Una central nuclear, una estrella.
Una bomba atómica funciona de forma similar a una central nuclear. Una bomba de hidrógeno funciona como el núcleo de una estrella. Una bomba atómica se basa en un proceso llamado fisión nuclear. Este proceso ocurre cuando una partícula subatómica, el neutrón, colisiona con el núcleo de los átomos de uranio, volviéndolos inestables. Para estabilizarse, los átomos de uranio se desintegran. Esta desintegración da lugar a átomos de bario y criptón, libera grandes cantidades de energía y libera tres neutrones. Estos neutrones pueden continuar colisionando con otros átomos de uranio en una reacción en cadena de fisión nuclear. Procesos como este son los que ocurren dentro de una central nuclear o cuando explota una bomba atómica.
Kim Jong Un, acompañado de sus ministros militares, presenta sus bombas al mundo.

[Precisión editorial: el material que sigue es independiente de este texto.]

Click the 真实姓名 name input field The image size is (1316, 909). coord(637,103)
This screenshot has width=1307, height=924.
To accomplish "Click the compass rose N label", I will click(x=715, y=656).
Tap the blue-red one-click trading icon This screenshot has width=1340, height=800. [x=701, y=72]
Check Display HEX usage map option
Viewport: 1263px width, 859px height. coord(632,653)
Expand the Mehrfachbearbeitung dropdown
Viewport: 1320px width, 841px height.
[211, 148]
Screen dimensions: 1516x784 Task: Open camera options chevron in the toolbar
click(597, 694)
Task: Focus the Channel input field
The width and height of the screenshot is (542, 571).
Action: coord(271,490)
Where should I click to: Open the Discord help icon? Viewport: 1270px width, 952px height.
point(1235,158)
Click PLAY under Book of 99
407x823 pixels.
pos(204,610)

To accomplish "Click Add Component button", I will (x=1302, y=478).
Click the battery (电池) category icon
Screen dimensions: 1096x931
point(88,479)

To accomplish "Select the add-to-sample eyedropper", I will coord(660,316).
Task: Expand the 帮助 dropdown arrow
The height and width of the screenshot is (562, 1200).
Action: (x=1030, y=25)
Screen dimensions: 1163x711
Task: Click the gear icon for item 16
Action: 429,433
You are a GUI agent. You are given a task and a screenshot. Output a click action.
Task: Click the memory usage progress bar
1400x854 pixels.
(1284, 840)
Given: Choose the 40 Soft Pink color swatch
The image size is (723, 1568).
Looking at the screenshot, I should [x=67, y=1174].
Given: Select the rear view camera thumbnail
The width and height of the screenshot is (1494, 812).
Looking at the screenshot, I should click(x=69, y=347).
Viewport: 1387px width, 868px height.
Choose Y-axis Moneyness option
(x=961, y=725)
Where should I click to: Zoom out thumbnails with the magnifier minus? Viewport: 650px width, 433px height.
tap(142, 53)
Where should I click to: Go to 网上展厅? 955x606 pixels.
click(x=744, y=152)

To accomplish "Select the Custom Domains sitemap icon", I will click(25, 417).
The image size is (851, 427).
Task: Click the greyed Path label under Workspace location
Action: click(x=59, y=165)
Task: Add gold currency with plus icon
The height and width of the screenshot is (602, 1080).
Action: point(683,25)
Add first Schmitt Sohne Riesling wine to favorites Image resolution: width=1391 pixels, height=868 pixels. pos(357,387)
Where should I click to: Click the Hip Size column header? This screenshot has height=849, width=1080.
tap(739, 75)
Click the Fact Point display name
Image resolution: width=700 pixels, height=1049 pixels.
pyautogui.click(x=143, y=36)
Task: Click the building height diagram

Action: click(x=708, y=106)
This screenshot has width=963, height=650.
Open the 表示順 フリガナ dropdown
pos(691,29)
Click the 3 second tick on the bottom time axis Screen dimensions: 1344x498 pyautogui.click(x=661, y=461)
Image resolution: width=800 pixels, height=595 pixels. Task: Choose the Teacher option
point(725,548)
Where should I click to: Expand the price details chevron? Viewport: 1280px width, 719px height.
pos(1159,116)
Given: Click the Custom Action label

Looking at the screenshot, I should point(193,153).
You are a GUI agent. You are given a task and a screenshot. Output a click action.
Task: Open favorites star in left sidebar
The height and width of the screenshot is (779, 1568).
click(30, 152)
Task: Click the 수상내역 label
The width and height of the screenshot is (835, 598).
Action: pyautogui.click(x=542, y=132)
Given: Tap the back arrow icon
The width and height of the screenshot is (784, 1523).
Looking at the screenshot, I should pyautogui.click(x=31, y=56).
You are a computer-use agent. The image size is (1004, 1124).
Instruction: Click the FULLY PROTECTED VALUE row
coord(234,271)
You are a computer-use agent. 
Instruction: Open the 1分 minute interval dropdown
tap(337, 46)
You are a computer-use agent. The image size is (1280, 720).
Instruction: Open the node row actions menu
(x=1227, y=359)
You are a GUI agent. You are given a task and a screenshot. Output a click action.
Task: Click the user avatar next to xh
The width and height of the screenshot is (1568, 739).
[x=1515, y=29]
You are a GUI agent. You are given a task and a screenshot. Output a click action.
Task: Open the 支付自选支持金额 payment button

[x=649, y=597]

Pero una bomba de hidrógeno es mucho más potente porque funciona basándose en el mismo proceso que ocurre en el núcleo de las estrellas: la fusión nuclear. Durante la fusión nuclear, los núcleos de dos átomos se fusionan para formar un núcleo más grande. Dentro de una bomba de hidrógeno, este proceso ocurre mediante dos isótopos de átomos de hidrógeno: el deuterio, que tiene un protón y un neutrón, y el tritio, que tiene un protón pero dos neutrones.
Este proceso requiere una gran cantidad de energía para activarse y solo puede ocurrir a una temperatura de al menos 50 millones de grados Celsius; por ello, las bombas de hidrógeno también se denominan bombas termonucleares. Sin embargo, la fusión nuclear libera mucha más energía de la que consume.
Una reacción en cadena
¿De dónde proviene entonces la energía que activa las bombas de hidrógeno? Las bombas termonucleares más grandes jamás creadas llevan una bomba atómica incrustada en su interior, la cual, al explotar y desencadenar un proceso de fisión nuclear, libera grandes cantidades de energía en forma de rayos X. Esta es la energía que originará el proceso de fusión nuclear típico de una bomba de hidrógeno. Pero el proceso no se detiene ahí: dado que esta energía viaja a la velocidad de la luz, llega a los átomos de hidrógeno más rápido que la onda expansiva que hace explotar la bomba. Debido a esto, se crea una reacción en cadena dentro de la bomba de hidrógeno que alterna entre fusión y fisión nuclear hasta que la bomba cede y libera toda la energía acumulada.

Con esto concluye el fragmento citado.